But now my supervisor (i’m in internship, using cuda for scientific programming) wants me to add the square root to all elements within the sum, decomposition in simple sum is not possible anymore i guess? Since i have to reduce sum((sum(sqrt( (x_n - y_m) )²)))?

I will give a shot for the kernel 1D reduction adaptation.

Thank you for your feedback!

Pascal

With the square root, only approximate simplification is possible using multipole expansion. But using the other tips, you should arrive at a reasonably fast implementation.

Hi,

today i just implemented that kernel which seems to be quite efficient already:

__global__ void reduction_v0(pt3D * c1, pt3D * c2, float* sum_d)

	{

	 float s=0.0;

	 unsigned int i=blockDim.x*blockIdx.x+threadIdx.x;

	 __syncthreads();

	 if(i < NPTS1)

	   {

	  for(unsigned int j =0; j<NPTS2;j++)

	    {

	      s += sqrt((c1[i].x-c2[j].x)*(c1[i].x-c2[j].x) + 

                        (c1[i].y-c2[j].y)*(c1[i].y-c2[j].y) + 

			(c1[i].z-c2[j].z)*(c1[i].z-c2[j].z));

	    }

	 

	  sum_d[i]=s;

	   }

	}

Each thread is doing the calculus for one element of the NPTS1 cloud point, and the result is stored in a global memory array sum_d.
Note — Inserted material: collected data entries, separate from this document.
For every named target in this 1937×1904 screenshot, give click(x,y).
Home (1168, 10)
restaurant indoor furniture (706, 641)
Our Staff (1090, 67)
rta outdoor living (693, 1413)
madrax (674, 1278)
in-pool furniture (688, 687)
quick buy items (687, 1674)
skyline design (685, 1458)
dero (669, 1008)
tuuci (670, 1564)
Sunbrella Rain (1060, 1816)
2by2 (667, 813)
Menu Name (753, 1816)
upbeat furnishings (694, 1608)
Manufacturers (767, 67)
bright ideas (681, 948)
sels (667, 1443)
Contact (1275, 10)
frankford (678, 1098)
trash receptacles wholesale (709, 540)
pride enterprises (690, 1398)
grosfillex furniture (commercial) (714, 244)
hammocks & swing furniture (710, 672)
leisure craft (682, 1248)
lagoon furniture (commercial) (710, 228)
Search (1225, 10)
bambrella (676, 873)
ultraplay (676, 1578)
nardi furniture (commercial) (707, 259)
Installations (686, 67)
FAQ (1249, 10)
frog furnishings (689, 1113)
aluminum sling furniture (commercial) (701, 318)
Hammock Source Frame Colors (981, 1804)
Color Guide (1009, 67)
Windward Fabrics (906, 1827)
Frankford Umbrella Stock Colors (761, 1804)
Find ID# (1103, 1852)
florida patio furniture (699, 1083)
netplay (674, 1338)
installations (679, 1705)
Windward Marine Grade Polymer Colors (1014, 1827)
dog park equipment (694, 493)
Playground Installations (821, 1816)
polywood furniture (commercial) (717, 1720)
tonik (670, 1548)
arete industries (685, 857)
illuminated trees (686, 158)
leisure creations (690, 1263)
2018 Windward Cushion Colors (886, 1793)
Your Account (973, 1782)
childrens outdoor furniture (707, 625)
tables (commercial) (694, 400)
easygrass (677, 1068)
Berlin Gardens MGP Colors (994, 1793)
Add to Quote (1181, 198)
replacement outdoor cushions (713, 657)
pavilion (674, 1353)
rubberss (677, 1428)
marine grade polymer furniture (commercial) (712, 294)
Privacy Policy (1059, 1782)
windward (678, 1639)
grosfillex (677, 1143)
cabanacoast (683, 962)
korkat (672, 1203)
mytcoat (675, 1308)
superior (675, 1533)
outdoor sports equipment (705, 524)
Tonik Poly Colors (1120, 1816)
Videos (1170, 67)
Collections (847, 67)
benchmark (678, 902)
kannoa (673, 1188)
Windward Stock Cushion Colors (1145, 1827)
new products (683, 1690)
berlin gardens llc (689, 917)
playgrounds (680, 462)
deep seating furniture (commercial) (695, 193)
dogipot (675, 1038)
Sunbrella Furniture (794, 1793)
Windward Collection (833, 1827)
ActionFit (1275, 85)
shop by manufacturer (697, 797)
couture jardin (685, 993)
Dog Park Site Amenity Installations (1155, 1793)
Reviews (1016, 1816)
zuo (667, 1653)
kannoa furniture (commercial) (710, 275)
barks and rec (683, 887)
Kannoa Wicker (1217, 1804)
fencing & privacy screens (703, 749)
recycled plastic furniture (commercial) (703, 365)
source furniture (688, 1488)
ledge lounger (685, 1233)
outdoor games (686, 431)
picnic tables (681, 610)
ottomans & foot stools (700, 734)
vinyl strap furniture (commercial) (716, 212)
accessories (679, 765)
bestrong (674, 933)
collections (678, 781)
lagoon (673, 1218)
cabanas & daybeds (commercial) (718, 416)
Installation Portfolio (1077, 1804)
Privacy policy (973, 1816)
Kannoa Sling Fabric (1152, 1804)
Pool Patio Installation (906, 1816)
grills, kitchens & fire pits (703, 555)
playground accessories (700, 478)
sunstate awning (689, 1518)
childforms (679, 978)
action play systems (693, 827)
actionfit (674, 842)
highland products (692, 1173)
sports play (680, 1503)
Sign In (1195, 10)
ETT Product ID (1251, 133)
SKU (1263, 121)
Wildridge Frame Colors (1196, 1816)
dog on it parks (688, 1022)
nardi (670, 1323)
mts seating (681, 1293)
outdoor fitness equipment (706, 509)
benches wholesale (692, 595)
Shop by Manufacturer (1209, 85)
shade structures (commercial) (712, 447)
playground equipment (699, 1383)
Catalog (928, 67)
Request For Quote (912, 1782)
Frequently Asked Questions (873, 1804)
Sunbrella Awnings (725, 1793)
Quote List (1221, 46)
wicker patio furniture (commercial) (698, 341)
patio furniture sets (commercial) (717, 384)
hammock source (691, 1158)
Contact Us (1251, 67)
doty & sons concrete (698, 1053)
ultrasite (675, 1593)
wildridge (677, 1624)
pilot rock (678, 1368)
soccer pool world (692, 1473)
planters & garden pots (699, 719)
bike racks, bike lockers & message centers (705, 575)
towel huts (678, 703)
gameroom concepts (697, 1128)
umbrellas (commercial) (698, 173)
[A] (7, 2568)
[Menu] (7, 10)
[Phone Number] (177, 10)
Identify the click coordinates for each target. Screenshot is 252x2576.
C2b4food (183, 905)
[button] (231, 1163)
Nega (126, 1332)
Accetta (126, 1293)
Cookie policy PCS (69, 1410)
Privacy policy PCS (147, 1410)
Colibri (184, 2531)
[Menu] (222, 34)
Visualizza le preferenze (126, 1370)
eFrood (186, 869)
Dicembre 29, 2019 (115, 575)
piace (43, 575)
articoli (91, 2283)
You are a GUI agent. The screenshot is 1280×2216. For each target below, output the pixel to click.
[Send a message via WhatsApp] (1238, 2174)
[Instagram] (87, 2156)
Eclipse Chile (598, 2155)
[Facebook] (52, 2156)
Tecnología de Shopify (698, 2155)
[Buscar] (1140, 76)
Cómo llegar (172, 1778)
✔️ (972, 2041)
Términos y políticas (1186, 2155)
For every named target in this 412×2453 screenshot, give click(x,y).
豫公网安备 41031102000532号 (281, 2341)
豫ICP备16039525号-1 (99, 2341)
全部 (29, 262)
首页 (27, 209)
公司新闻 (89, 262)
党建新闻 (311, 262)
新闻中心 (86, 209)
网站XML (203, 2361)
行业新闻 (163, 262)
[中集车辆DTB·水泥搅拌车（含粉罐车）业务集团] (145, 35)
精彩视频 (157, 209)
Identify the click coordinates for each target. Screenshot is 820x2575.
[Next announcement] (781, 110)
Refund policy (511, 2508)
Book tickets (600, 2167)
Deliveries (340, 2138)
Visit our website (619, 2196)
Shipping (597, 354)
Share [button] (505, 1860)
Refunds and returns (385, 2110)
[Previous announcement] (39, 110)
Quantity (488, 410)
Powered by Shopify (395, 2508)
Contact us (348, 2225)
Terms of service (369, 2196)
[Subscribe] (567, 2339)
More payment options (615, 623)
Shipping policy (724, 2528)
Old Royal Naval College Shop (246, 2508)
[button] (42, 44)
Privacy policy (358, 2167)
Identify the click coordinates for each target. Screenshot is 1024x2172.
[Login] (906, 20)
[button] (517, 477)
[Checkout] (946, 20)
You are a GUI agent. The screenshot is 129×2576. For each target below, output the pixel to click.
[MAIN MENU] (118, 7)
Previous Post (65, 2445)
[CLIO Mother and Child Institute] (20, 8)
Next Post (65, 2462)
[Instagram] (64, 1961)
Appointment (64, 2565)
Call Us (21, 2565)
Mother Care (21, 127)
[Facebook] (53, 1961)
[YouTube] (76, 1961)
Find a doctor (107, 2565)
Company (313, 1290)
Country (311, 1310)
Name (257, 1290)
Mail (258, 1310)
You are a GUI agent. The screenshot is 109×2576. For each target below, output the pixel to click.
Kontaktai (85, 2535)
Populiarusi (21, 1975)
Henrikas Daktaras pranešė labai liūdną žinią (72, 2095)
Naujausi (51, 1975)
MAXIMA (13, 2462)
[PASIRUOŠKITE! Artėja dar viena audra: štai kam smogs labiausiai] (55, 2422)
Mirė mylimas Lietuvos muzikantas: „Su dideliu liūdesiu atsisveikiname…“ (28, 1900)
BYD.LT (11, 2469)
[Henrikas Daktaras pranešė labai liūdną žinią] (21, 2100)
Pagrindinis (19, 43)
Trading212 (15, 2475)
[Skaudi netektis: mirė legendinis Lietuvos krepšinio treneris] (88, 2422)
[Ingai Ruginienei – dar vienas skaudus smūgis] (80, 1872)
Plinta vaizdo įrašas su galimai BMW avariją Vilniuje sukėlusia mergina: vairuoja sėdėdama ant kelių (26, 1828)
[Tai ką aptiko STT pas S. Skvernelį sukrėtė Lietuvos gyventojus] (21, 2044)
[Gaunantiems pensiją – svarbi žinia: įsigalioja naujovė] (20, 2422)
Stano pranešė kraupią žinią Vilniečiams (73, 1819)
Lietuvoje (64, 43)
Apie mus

This array is then copied on the host side, and a simple NPTS1 loop is made on the host side array to compute the final value.

Guess this version is REALLY not optimal at all but is ‘enough for the moment’ since our performance goal is reached.

GPU implementation speeds-up by ~40 CPU double loop implementation, for high dimensional NPTS1 and NPTS2 (>= 100 000 and <= 10 000 000).

just as an example of results i get for NPTS1=NPTS2=200 000

CPU TIME: 183.53 seconds

GPU TIME: 4.35 seconds

NPTS1=NPTS2=200 000

Relative error %: 0,000152%

SPEED-UP FACTOR: 42,1908046

Pascal

For such big dimentions maybe there is no other suitable way to do this since the GPU should be fully used.
I think that with the maximum block size you would have to launch the kernel multiple times for it to work.

Actually it seems that with the simple implementation i made (previous post), i can use like 1 000 000 size for my 2 cloud of points and i still get accurate results.

But i have a questions on ‘kernel limitations’:

  • do you know if there is a defined ‘maximum spent time’ for a thread execution ? i mean, if i keep improving size i have troubles and i was wondering if Streaming Processors include a sort of limitation in time to run a single thread ? or more generally Is the SIMT scheduler having a limitation on time to run a Warp on a SM ?

Maybe the answer is obvious but i don’t really get it for the moment!

Thank you,

Pascal

If your GPU is used for displaying the GUI as well, there is a watchdog timer that triggers after about 2 to 5 seconds to prevent the computer from becoming unusable.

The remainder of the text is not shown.